(Supplied material Opens)
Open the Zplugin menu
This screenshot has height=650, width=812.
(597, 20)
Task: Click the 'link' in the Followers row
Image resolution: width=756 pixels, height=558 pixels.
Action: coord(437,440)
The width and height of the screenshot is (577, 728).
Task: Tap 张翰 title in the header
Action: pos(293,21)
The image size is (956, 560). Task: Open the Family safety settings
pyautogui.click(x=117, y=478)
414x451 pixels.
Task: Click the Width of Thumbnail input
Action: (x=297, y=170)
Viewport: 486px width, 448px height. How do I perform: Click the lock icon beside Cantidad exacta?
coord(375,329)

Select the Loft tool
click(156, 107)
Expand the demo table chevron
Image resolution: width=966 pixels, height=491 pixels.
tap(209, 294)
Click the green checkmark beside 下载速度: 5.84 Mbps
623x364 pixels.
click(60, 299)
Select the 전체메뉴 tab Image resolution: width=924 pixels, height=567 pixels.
(Supplied material Closes)
Task requirements
Reproduce exactly what appears from the line containing "The image size" down to the final line of the data.

Problem solution
The image size is (956, 560). Task: Open the Family safety settings
pyautogui.click(x=117, y=478)
414x451 pixels.
Task: Click the Width of Thumbnail input
Action: (x=297, y=170)
Viewport: 486px width, 448px height. How do I perform: Click the lock icon beside Cantidad exacta?
coord(375,329)

Select the Loft tool
click(156, 107)
Expand the demo table chevron
Image resolution: width=966 pixels, height=491 pixels.
tap(209, 294)
Click the green checkmark beside 下载速度: 5.84 Mbps
623x364 pixels.
click(60, 299)
Select the 전체메뉴 tab Image resolution: width=924 pixels, height=567 pixels.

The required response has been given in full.